# PROBLEM
Report how many lines of the entries below contain the word "akzeptieren", and nothing more.

▼▼▼

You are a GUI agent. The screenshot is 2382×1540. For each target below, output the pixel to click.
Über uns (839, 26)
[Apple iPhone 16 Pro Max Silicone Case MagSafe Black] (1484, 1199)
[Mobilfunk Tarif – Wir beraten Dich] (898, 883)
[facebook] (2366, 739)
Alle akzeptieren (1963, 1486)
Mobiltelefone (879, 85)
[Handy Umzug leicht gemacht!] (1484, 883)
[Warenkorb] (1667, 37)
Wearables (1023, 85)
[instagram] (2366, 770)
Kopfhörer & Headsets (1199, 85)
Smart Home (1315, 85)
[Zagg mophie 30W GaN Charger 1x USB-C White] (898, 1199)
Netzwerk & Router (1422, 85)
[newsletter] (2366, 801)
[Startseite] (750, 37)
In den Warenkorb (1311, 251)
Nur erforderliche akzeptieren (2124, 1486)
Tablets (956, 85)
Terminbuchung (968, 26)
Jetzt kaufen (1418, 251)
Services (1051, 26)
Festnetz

▲▲▲

# RESULT OF THE TASK
2